Harto de que no le hicieran ni pajolero caso sus antiguos compañeros-dirigentes, enclaustrado en la rebotica de su esposa en Cristo, Francisco Camps rumiaba volver a la política haciendo resonante ruido mediático, pero sin contar previamente con la necesaria licencia y visto bueno del PP nacional. Para ello nada mejor que llamar a sus veteranos y curtidos sayones, cuyo prestigio había quedado muy mermado por los tribunales, si bien esa morbosa adrenalina que da el poder la mantenían intacta en vena. Vaya tropa para un «remember»: Fabra, Rus y nuestra querida Sonia Castedo, el triángulo de las Bermudas políticas, todos/a desaparecidos y que ahora retornan como fantasmas de un pasado no precisamente glorioso.
Si observamos la última cuchipanda homenaje en un conocido restaurante valenciano, donde lo acompañaban a 30€ por cabeza más de 160 fervorosos, observaremos mucho recordatorio a Lizondo, y a lo que en su día significó Unión Valenciana, es decir: derecha de Cap i casal y cierra España. Obviamente el personal embravecido sabía a lo que acudía y lo que se jugaba aupando a Camps y pasándose por el arco del triunfo a Génova 13.
Miguel Tellado, periodista de oficio que no de carrera, y hoy mano derecha del otro celta, Núñez Feijóo, llamó a Camps para que desistiera de su aventura presidencialista bajo las siglas del PP porque el presidente nacional de los populares no quiere ni oír hablar del valenciano, y mucho menos con él propiamente, al punto que se niega a comentar nada al respecto cuando lo asaltan las alcachofas microfónicas en el primer rincón que lo pillen. Remite a los comunicados del partido que es el recurso idóneo para quitarse alguna mosca cojonera que sobrevuela la noticia del día.
No sé yo si en Valencia capital su comarca, Camps pudiera tener alguna chance, pero si nos salimos de ese perímetro poco porvenir le veo en las urnas. Y ninguno bajo las siglas del Partido Popular que ya ha dejado claro que ni está ni se le espera, y que lo único que puede lograr a la desesperada y con otra papeleta distinta a la gaviota (charrán para ser más precisos en ornitología), será perjudicar al PP en sus 3 dimensiones: nacional, regional, comarcal valencianas municipal en toda la Comunitat regalándole votos a Vox cuando no a la abstención pura y dura.

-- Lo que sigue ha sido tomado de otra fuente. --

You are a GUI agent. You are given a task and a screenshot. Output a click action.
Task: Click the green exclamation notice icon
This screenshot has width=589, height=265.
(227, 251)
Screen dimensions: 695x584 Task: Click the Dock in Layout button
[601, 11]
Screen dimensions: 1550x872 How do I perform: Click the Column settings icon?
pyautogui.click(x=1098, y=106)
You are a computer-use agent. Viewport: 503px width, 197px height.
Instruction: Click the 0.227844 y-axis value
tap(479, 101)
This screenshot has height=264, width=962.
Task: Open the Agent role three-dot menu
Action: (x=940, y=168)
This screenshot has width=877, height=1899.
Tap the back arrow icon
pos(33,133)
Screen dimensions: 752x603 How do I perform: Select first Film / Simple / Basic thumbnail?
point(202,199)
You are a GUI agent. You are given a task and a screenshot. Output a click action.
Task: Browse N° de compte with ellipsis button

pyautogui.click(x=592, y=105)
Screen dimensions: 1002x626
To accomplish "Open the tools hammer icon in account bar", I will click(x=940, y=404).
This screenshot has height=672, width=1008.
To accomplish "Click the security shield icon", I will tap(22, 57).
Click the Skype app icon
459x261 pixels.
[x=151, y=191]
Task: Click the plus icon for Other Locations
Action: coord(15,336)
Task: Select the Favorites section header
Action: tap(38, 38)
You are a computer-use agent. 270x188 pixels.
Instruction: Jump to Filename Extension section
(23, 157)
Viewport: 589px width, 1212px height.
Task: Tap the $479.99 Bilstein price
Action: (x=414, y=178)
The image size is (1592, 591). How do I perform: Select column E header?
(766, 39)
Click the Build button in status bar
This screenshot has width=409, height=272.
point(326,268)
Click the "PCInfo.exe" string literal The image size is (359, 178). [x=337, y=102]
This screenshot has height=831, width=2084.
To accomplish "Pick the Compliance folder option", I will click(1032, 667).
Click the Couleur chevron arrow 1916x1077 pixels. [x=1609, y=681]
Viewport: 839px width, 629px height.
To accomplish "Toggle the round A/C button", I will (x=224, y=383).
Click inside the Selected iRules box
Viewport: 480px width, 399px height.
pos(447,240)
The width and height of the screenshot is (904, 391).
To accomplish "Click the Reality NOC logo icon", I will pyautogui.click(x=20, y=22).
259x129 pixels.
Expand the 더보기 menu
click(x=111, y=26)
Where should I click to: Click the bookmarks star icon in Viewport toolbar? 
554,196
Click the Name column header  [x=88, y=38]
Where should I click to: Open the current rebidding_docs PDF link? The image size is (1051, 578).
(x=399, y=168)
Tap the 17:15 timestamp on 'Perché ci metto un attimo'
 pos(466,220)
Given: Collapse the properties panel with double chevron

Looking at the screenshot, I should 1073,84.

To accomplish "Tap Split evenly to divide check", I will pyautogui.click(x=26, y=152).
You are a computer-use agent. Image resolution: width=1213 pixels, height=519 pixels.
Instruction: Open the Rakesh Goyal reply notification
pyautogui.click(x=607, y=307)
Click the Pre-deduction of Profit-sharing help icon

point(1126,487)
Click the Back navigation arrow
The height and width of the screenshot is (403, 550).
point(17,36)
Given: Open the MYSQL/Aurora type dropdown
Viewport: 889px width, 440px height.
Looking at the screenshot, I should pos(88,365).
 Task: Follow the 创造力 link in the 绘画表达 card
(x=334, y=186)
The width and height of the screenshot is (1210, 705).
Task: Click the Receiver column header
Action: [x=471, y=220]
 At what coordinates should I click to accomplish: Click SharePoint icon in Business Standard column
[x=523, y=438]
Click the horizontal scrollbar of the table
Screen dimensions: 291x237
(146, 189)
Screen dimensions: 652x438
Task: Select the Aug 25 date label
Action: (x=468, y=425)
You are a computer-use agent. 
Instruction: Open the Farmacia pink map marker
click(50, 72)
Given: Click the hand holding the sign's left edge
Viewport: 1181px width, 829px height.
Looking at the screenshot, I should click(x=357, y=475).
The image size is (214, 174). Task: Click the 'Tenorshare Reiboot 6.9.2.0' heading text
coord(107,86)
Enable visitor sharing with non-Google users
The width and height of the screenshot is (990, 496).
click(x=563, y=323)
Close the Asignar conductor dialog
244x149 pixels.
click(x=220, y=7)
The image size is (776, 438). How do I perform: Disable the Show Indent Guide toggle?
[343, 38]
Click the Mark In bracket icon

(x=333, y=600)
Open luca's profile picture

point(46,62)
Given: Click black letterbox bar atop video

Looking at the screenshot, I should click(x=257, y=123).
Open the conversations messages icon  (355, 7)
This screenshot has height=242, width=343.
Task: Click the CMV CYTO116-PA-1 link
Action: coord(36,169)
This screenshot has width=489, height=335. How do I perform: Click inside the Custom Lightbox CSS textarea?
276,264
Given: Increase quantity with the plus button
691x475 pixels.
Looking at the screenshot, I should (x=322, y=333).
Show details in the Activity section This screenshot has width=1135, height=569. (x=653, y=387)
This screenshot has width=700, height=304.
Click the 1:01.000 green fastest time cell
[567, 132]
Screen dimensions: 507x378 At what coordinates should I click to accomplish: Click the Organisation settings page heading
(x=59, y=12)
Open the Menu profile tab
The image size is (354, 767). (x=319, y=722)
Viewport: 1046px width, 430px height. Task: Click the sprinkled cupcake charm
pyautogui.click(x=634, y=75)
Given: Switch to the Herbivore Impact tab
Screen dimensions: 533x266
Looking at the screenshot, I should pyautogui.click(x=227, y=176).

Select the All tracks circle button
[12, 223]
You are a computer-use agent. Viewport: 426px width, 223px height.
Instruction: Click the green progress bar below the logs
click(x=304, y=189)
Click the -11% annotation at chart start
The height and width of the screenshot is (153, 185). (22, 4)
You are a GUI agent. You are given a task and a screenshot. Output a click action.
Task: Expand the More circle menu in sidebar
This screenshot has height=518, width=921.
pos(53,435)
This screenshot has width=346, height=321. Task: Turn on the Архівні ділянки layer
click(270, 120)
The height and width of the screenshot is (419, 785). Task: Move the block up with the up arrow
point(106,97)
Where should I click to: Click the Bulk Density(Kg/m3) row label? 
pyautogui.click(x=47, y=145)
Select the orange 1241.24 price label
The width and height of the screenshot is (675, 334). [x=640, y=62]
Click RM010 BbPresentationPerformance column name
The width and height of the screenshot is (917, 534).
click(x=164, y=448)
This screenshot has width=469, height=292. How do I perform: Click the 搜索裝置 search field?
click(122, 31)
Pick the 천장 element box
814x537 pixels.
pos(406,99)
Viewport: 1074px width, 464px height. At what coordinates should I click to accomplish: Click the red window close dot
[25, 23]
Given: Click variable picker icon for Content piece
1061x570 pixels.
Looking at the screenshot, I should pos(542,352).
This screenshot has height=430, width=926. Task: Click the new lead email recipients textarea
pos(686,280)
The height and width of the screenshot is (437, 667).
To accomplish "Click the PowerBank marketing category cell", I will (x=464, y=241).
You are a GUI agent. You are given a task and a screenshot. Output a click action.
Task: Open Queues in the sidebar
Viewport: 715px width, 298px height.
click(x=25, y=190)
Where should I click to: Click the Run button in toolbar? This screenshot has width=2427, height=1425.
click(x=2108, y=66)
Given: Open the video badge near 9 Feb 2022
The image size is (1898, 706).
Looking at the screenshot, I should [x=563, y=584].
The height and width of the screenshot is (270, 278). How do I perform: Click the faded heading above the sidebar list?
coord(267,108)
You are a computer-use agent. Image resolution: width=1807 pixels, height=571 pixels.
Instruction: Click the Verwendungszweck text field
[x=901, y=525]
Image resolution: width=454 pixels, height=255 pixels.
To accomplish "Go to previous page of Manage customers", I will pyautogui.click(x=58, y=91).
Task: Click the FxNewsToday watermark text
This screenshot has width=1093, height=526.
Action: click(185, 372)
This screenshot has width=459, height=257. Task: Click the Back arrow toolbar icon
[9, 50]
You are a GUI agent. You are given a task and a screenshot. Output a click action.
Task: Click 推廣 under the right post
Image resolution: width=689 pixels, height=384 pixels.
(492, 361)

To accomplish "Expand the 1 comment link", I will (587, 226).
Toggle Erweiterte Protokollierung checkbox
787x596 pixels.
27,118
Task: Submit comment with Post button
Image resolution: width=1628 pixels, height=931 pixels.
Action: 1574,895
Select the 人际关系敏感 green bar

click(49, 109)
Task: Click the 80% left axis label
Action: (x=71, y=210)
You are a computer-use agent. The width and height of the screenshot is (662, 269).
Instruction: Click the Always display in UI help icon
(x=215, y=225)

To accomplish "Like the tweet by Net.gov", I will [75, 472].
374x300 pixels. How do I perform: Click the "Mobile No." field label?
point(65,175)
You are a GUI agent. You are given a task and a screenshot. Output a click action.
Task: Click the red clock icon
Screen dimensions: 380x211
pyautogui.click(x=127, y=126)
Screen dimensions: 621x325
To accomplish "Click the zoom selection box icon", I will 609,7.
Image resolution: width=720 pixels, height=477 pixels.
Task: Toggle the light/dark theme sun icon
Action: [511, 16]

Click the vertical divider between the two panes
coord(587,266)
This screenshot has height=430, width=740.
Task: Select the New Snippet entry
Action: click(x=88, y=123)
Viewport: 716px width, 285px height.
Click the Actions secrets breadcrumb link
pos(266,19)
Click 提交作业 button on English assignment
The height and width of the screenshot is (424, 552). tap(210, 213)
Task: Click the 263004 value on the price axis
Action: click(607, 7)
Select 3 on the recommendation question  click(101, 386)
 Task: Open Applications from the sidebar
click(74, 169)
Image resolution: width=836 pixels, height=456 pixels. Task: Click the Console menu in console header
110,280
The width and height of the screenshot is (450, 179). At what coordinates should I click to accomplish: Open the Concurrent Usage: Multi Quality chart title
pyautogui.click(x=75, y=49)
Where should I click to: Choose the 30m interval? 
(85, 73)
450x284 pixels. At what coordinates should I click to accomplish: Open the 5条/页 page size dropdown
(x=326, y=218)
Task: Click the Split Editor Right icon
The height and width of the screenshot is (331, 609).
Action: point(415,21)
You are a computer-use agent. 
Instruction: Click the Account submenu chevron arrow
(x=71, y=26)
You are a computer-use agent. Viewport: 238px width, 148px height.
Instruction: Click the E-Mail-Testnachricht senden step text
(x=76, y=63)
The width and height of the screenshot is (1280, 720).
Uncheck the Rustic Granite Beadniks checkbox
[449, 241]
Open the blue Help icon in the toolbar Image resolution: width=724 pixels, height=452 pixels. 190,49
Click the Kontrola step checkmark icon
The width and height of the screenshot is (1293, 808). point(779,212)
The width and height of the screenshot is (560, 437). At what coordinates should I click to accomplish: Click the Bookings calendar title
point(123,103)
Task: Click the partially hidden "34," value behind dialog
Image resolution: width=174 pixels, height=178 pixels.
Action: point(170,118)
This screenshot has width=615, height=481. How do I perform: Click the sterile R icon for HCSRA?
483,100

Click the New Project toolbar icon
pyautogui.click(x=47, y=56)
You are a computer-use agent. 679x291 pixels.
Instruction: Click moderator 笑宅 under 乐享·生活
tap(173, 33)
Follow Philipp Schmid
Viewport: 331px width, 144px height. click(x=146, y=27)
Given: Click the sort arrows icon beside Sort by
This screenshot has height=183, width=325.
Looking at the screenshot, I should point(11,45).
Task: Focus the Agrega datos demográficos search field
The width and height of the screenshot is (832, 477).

En Alicante municipio y casco urbano con sus pedanías manda Barcala, aunque hoy un tanto cohibido por su estrecha relación del pasado con Mazón, aquello de las barbas (él siempre las ha llevado para mejorarse) a remojar, y por eso ha acudido a consultas en Madrid enseñando los deberes del Barranco de las Ovejas, y algún otro, al tiempo que presumía de una buena canalización subterránea, aunque sin especificar que ésta la hizo Alperi (otro maldito histórico), y que no aspiraba a ninguna sustitución en el Consell; algo que le aclararon, no era decisión suya, sino del partido (tiempo, cargo y lugar, y más concretamente en Madrid que en Valencia.
Eso sí, el subteniente de Feijóo, y la embajadora plenipotenciaria en Madrid Macarena Montesinos, le han advertido telefónicamente a Luis que intente desmontar cualquier operación o intentona de Camps en Alicante, para lo cual su partido ha tocado la corneta de prietas las filas entre militantes que a su vez deben transmitir el mensaje a los simpatizantes. La verdad sea dicha, Francisco Camps personalmente no cae bien en Alicante, lo ven demasiado valenciano de Valencia, y su portavoz alicantina, Sonia Castedo no se fue, la fueron; es más, últimamente andaba de morriña más por pazos gallegos que en su vivienda alicantina.
Para ganar unas elecciones hace falta estructura y presupuesto, además de una numerosa claque que resuene y expanda el recado del líder. Desde luego Camps, aquí y ahora no tiene ninguna de esas facultades, mientras Sonia es un cliché en blanco y negro de tiempos inmemoriales como empleada y heredera de Luis Díaz Alperi. Desde luego socialistas y poemitas, incluso Vox a su manera, van a tratar de hurgar en esta posible futura segmentación.
Como decía la copla: Camps, «¿Dónde vas triste de ti?»